_INPUT FOR THIS TASK_.
'''
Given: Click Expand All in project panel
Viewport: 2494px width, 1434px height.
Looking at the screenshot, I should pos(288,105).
'''
'''
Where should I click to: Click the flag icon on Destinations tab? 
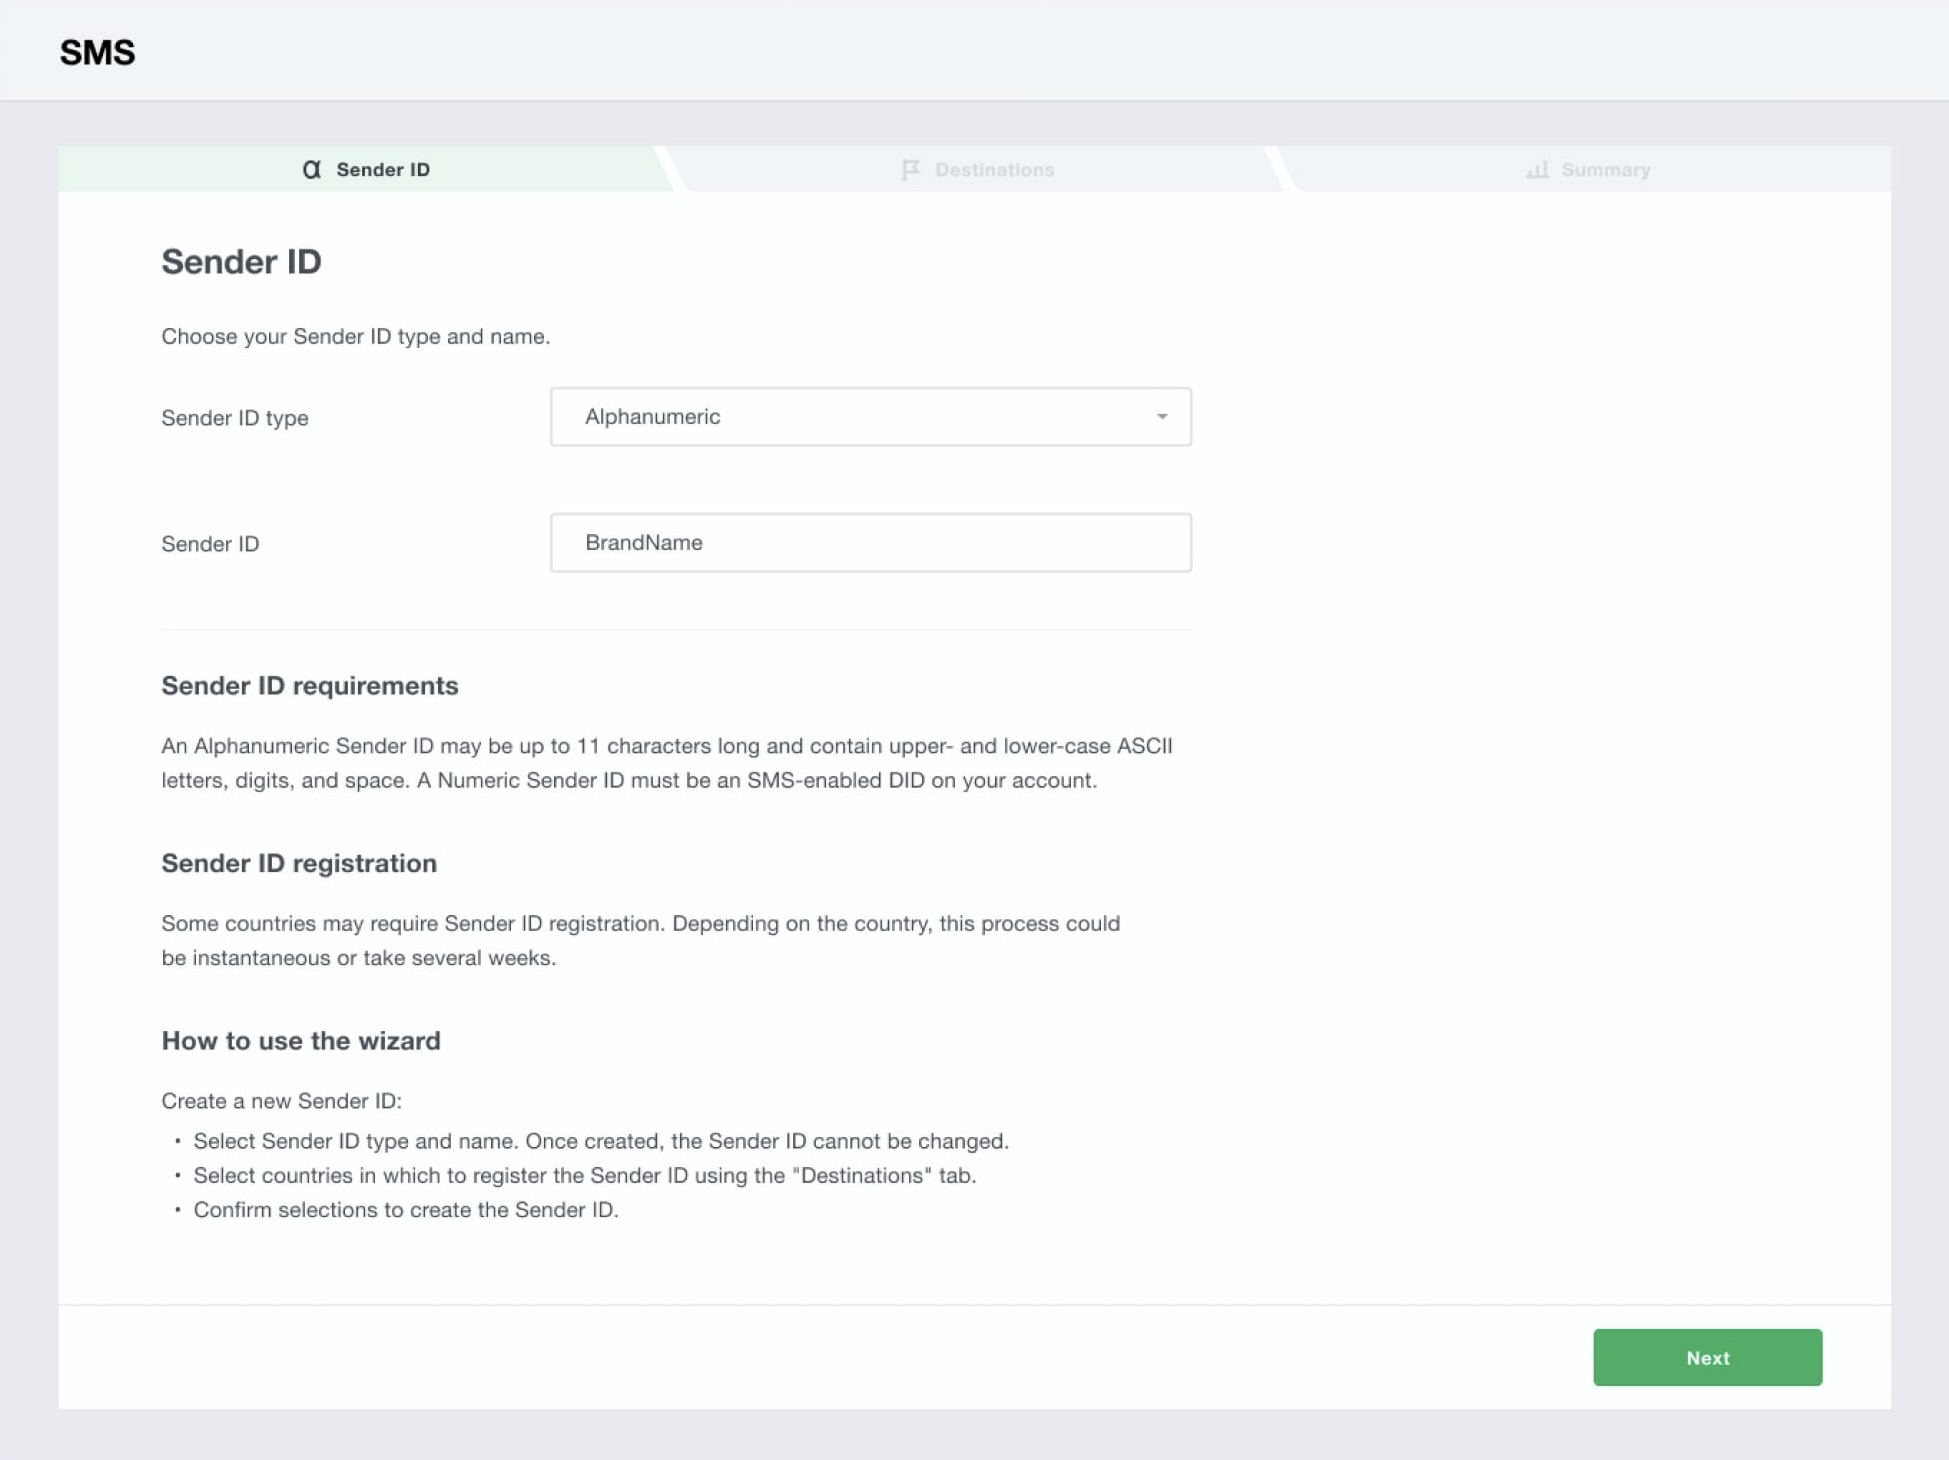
'''
'''
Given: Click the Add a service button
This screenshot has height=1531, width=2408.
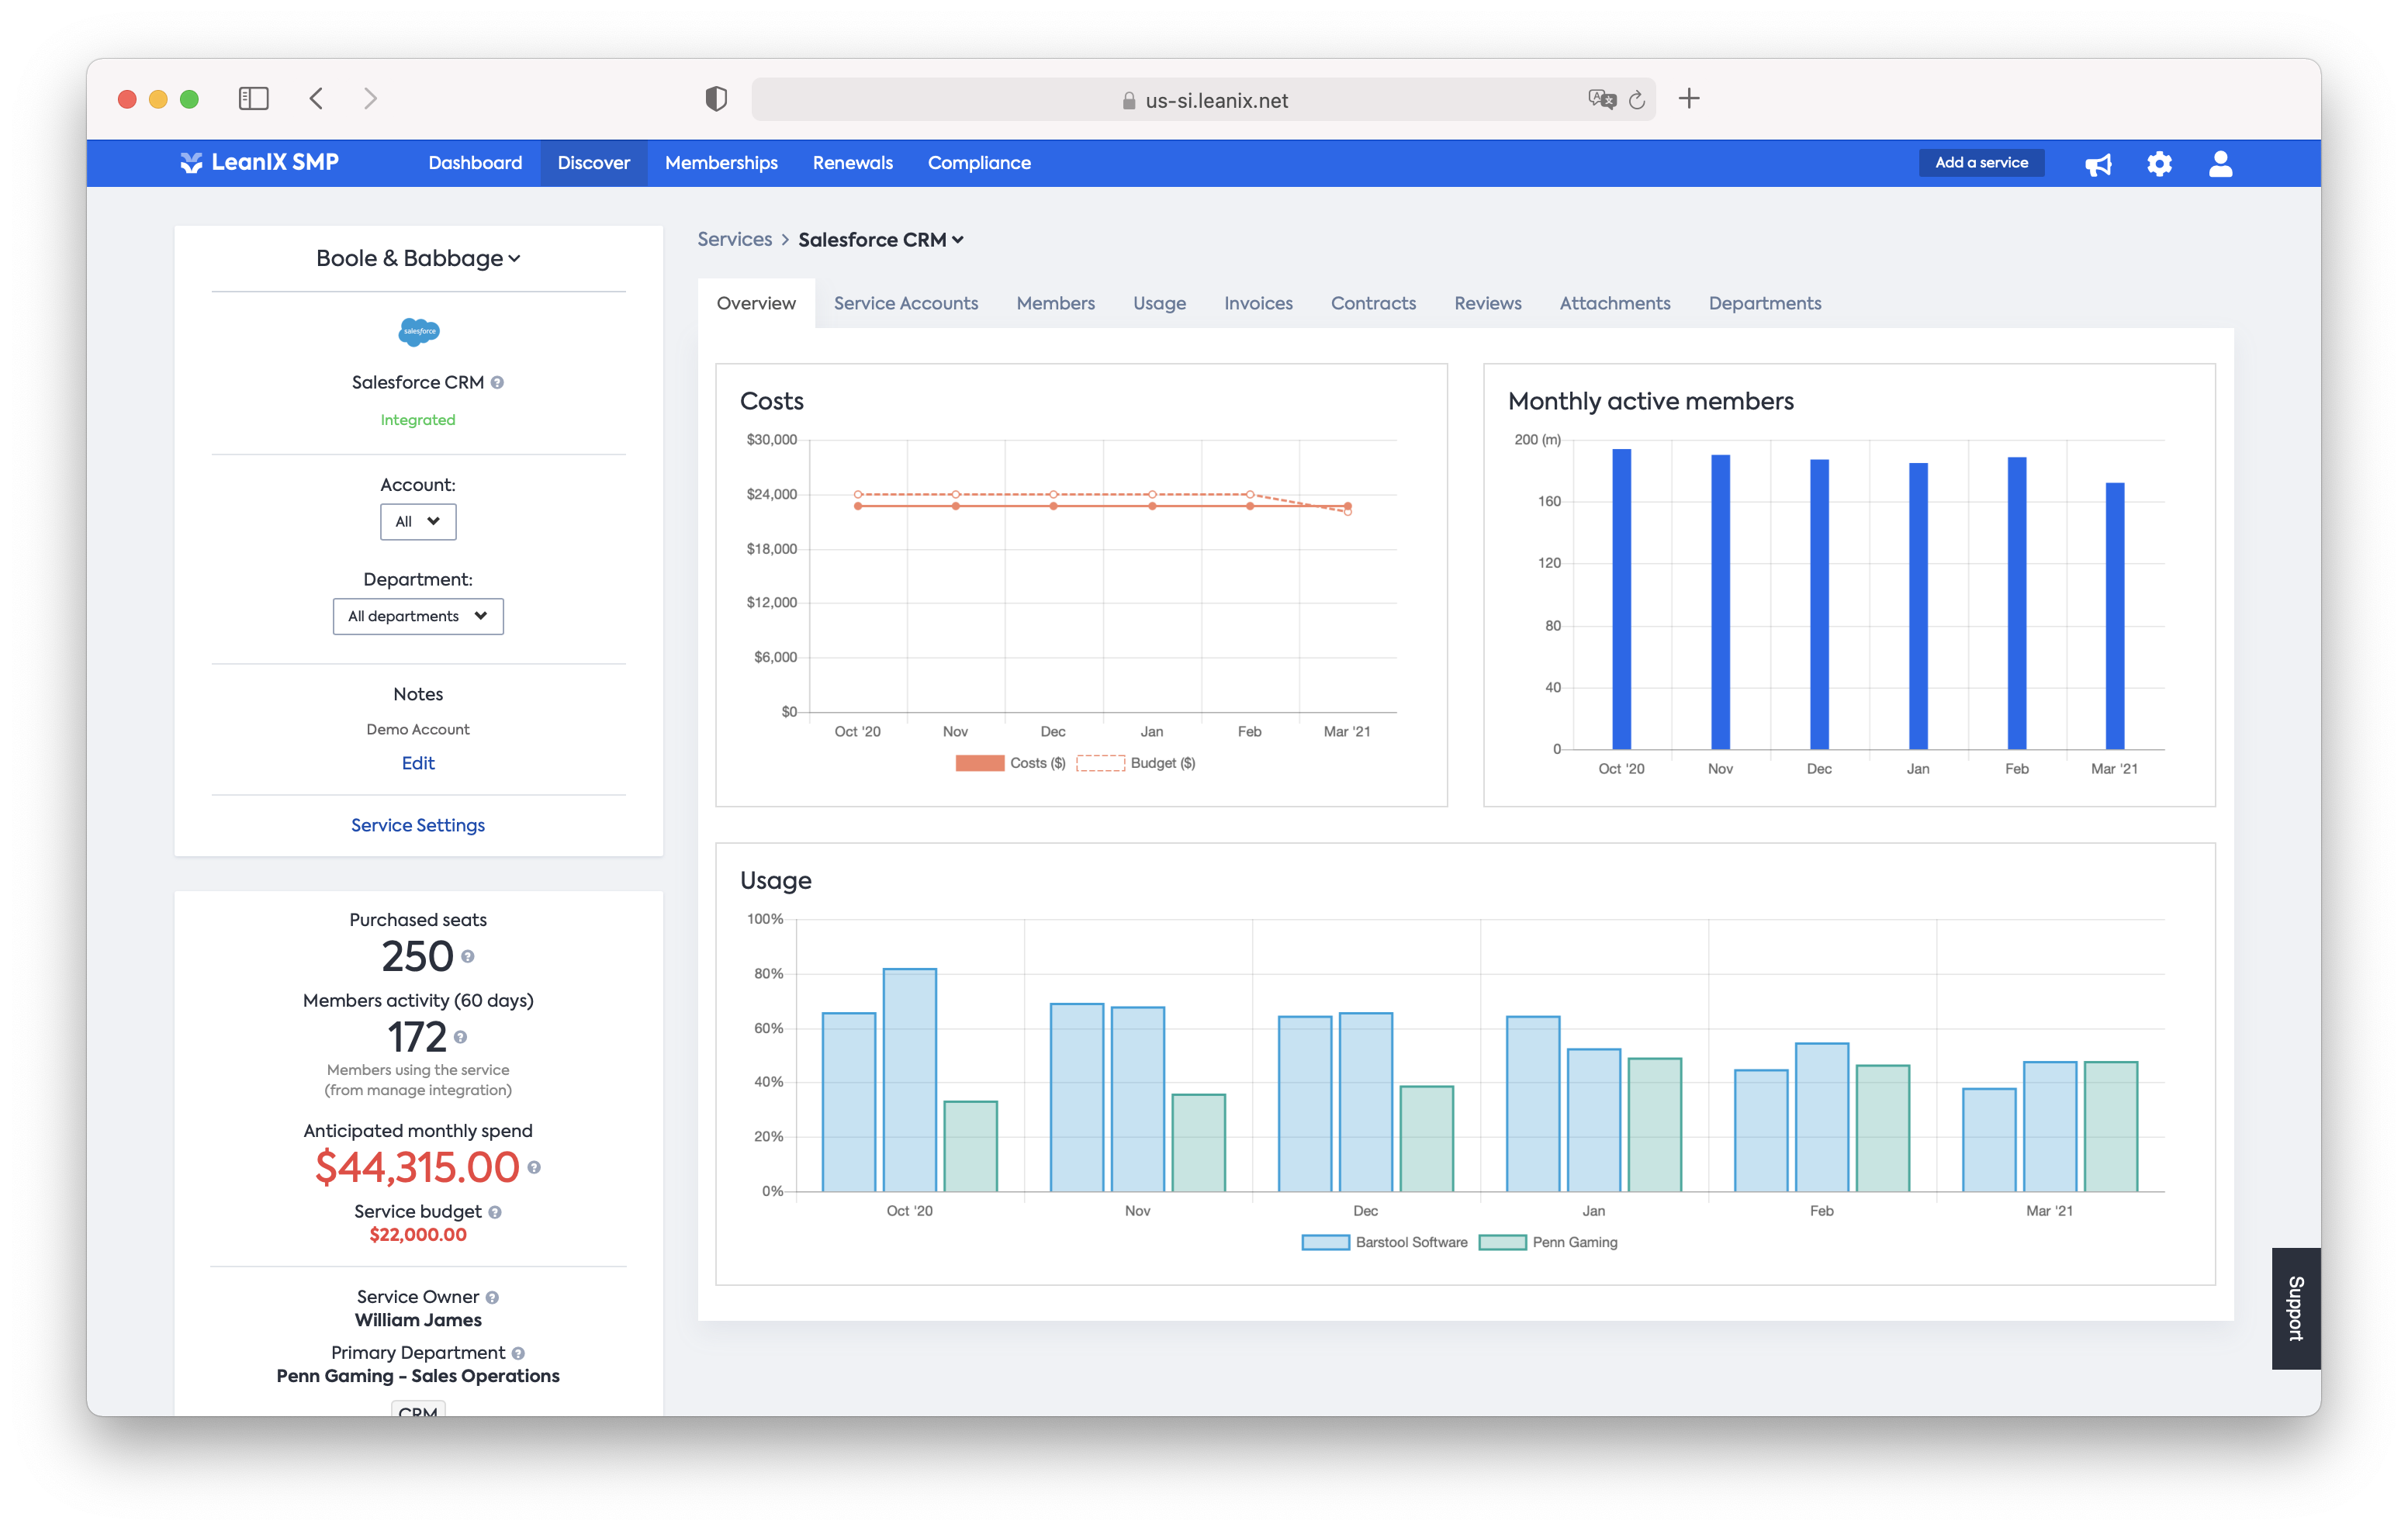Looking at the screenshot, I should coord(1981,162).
'''
_WHAT YOU WILL DO_. Copy each line above where the string "Given" occurs.

_OUTPUT OF THE EXERCISE_.
Given: Click Expand All in project panel
Given: Click the Add a service button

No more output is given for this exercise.